The current nomenclature guidelines suggest that members of new CYP families share >40% amino acid identity, while members of subfamiles must share >55% amino acid identity. There is a Nomenclature Committee that keeps track of and assigns new names.
Mechanism[]
- Main article: P450-containing systems
The active site of cytochromes P450 contain a heme iron center. The iron is tethered to the protein via a thiolate ligand derived from a cysteine residue. This cysteine and several flanking residues (RXCXG) are absolutely conserved over all known CYPs[3]. Because of the vast variety of reactions catalyzed by CYPs, a generalized description of the enzyme mechanism by necessity will not detail many of the known aspects of different CYPs. However, in general:
- 1. The resting state of the protein is as oxidized Fe3+.
- 2. Binding of a substrate initiates electron transport and oxygen binding.
- 3. Electrons are supplied to the CYP by another protein, either cytochrome P450 reductase, ferredoxins, or cytochrome b5 to reduce the heme iron.
- 4. Molecular oxygen is bound and split by the now reduced iron.
- 5. An iron-bound oxidant, in some cases an iron(IV) oxo[How to reference and link to summary or text], oxidizes the substrate to an alcohol or an epoxide, regenerating the resting state of the CYP.

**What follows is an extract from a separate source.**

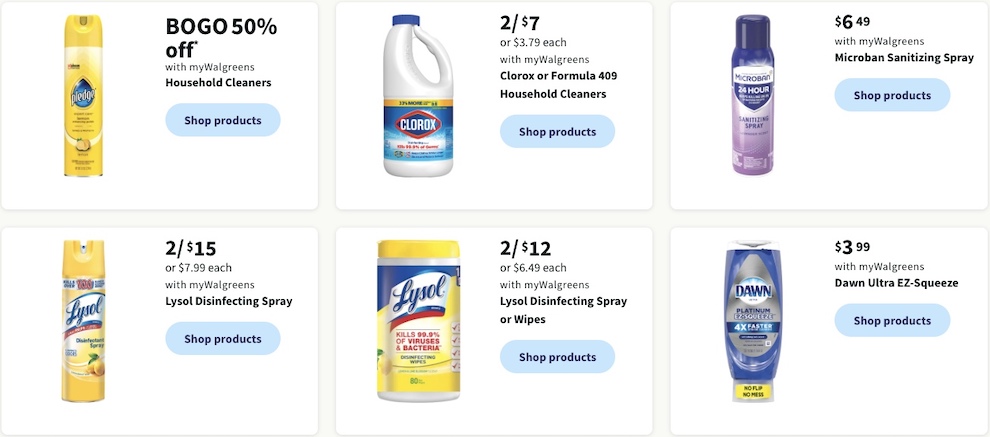Screen dimensions: 990x437
Task: Shop products for Lysol Disinfecting Spray 2/$15
Action: pyautogui.click(x=223, y=338)
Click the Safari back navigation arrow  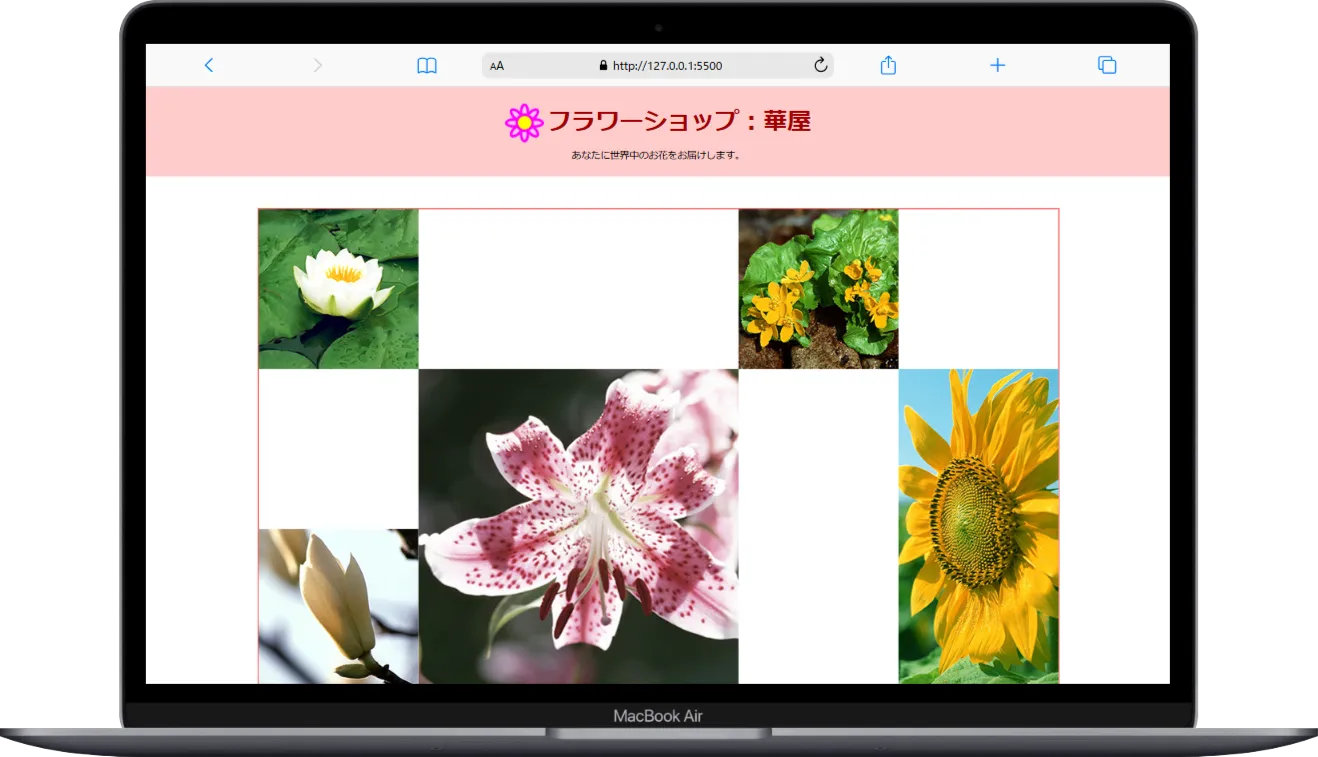point(209,65)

Because most CYPs require a protein partner to deliver one or more electrons to reduce the iron (and eventually molecular oxygen), CYPs are properly speaking part of P450-containing systems of proteins. Five general schemes are known :
- CPR/cyb5/P450 systems employed by most eukaryotic microsomal (ie not mitochondrial) CYPs involve the reduction of cytochrome P450 reductase (variously CPR,POR, or CYPOR) by NADPH, and the transfer of reducing power to the CYP. Cytochrome b5 (cyb5) can also contribute reducing power to this system after being reduced by cytochrome b5 reductase (CYB5R).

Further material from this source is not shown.